Exercise requirements: Lay out the part of the records below that opens with the line containing "This screenshot has height=657, width=1138." and closes with the line containing "tap(368, 78)" as a JSON list of strings, one string per line, leaving out blank lines. Include both of those lines and nothing outside this part.

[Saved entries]
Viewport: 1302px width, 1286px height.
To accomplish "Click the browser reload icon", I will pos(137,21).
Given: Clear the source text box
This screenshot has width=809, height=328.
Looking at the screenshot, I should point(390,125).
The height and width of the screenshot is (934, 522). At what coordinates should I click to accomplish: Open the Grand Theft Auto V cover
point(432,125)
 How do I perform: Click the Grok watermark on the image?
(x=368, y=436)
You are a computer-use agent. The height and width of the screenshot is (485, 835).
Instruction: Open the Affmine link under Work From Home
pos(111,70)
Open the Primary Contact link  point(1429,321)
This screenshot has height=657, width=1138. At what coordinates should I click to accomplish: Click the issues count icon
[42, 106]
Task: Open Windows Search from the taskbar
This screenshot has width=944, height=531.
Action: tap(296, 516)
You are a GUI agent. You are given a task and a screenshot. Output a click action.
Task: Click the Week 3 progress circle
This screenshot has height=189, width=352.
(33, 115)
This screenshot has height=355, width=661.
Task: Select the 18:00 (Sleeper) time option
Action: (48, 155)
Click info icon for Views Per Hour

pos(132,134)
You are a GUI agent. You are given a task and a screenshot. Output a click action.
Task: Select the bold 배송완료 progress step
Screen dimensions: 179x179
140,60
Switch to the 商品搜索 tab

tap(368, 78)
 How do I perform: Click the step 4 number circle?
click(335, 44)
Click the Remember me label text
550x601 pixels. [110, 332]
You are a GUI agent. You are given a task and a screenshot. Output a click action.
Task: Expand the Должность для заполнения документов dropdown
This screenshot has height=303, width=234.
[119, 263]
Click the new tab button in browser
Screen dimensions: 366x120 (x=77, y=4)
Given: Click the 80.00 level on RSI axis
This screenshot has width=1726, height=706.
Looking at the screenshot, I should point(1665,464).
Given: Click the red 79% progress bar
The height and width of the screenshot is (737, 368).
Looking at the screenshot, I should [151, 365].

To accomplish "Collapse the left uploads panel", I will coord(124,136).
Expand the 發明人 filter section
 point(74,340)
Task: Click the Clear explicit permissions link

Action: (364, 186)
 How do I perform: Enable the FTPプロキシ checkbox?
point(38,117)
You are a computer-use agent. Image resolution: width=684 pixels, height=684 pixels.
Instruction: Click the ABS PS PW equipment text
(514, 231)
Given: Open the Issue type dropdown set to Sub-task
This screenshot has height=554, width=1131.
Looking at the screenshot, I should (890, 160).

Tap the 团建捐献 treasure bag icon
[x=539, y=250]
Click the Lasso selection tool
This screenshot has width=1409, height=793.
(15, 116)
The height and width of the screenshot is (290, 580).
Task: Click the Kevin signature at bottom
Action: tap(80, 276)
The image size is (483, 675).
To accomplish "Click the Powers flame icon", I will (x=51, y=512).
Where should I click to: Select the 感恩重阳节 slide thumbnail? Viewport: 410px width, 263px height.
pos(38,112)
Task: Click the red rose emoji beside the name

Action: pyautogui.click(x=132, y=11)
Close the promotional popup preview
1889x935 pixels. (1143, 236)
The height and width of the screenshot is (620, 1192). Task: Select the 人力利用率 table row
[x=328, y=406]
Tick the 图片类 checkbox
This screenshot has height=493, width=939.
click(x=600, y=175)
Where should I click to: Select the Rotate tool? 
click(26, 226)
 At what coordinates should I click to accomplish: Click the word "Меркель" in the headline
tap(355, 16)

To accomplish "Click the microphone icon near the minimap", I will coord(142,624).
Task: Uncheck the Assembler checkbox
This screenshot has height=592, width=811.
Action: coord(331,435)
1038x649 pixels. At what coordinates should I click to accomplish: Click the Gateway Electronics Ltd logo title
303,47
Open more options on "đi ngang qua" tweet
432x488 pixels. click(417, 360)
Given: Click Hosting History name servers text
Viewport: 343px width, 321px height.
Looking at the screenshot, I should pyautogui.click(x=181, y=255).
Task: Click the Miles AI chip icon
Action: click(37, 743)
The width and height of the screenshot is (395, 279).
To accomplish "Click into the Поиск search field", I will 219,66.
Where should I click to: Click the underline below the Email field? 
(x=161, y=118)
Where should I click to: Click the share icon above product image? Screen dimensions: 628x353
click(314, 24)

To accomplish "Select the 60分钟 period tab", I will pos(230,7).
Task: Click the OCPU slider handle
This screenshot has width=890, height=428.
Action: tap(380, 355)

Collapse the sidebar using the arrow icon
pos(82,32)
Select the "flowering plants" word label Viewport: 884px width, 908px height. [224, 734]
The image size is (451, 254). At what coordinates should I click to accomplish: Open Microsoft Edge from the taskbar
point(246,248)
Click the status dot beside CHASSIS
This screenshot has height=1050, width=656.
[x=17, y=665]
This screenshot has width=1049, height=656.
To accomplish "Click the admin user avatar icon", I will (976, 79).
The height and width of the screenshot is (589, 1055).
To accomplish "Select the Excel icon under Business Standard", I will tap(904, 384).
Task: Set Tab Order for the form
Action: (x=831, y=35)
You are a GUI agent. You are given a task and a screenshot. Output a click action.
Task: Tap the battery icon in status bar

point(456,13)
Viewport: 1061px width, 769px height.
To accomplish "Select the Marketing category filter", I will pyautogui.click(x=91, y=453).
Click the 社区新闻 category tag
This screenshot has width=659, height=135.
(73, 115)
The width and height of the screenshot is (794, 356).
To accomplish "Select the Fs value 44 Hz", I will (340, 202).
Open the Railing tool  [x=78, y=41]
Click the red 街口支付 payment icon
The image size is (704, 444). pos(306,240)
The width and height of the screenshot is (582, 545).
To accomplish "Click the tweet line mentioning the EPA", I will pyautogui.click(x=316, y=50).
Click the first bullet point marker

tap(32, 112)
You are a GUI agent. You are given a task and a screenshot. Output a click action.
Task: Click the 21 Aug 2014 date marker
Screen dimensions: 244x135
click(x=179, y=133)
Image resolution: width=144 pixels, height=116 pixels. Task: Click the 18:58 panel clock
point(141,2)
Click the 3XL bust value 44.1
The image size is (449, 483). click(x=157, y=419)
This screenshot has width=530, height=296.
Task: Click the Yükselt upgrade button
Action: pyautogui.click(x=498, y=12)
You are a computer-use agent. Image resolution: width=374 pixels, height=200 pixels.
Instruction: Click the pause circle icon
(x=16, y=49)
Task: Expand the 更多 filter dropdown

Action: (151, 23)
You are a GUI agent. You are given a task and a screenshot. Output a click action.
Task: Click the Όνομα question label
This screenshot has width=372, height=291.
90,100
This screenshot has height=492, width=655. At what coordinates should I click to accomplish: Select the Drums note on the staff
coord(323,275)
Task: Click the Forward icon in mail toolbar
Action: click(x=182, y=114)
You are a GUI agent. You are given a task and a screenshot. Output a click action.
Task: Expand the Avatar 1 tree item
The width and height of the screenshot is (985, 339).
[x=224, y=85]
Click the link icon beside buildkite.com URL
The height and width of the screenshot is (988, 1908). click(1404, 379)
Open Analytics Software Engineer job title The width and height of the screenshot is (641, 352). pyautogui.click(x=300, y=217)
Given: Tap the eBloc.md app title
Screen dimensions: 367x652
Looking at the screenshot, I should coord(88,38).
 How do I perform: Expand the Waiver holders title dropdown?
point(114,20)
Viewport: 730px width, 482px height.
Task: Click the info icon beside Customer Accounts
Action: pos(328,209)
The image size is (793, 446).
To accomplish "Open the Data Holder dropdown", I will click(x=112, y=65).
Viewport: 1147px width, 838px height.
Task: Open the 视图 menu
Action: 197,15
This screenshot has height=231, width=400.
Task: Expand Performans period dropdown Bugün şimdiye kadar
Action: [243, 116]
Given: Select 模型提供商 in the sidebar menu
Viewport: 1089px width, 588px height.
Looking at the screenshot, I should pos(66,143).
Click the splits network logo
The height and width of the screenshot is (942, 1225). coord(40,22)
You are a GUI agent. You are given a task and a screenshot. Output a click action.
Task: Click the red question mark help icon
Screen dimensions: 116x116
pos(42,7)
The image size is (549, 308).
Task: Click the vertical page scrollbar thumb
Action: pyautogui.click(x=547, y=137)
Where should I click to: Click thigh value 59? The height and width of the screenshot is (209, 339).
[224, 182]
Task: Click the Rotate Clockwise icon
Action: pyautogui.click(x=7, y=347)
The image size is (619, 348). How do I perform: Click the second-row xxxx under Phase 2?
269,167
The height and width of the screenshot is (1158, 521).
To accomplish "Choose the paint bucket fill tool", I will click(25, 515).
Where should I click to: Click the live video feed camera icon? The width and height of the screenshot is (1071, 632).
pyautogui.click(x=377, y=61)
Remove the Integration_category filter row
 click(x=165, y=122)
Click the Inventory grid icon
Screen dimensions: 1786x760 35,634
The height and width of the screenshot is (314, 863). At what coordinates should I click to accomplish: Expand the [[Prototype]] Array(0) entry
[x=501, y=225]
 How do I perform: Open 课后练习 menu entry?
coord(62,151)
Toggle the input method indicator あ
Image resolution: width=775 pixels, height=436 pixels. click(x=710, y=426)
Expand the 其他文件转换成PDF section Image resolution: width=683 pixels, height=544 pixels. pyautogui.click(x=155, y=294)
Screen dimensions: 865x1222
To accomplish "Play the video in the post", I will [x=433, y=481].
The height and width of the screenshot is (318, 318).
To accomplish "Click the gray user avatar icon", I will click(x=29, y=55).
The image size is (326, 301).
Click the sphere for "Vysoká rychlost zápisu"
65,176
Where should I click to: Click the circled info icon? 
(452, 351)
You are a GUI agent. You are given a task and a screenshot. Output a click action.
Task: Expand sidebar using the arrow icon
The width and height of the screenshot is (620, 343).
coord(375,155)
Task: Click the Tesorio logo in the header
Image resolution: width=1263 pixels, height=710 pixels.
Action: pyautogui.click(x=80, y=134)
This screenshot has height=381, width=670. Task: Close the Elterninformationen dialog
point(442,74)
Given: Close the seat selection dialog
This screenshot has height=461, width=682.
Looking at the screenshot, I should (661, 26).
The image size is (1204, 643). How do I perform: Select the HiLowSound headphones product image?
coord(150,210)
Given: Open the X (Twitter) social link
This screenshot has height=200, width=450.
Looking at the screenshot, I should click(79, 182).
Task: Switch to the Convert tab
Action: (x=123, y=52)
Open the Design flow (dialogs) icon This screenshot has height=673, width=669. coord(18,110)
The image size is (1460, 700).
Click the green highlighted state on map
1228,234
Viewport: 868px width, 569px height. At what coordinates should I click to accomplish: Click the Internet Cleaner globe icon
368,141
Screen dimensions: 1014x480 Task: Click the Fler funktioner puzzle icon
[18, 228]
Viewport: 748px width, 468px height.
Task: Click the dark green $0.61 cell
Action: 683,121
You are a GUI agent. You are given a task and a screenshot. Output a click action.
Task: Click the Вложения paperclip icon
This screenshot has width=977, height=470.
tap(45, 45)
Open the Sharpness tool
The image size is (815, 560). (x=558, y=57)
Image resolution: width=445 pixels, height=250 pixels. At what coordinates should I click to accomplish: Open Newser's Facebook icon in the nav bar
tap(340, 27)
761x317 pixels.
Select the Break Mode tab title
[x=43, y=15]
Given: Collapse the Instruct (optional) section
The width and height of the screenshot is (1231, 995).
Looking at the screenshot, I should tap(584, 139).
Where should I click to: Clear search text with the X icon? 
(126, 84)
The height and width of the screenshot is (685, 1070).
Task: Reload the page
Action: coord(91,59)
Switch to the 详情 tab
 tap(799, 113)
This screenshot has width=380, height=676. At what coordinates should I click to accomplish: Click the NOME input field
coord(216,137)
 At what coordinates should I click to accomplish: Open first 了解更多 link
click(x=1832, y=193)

Task answer:
[
  "This screenshot has height=657, width=1138. At what coordinates should I click to accomplish: Click the issues count icon",
  "[42, 106]",
  "Task: Open Windows Search from the taskbar",
  "This screenshot has width=944, height=531.",
  "Action: tap(296, 516)",
  "You are a GUI agent. You are given a task and a screenshot. Output a click action.",
  "Task: Click the Week 3 progress circle",
  "This screenshot has height=189, width=352.",
  "(33, 115)",
  "This screenshot has height=355, width=661.",
  "Task: Select the 18:00 (Sleeper) time option",
  "Action: (48, 155)",
  "Click info icon for Views Per Hour",
  "pos(132,134)",
  "You are a GUI agent. You are given a task and a screenshot. Output a click action.",
  "Task: Select the bold 배송완료 progress step",
  "Screen dimensions: 179x179",
  "140,60",
  "Switch to the 商品搜索 tab",
  "tap(368, 78)"
]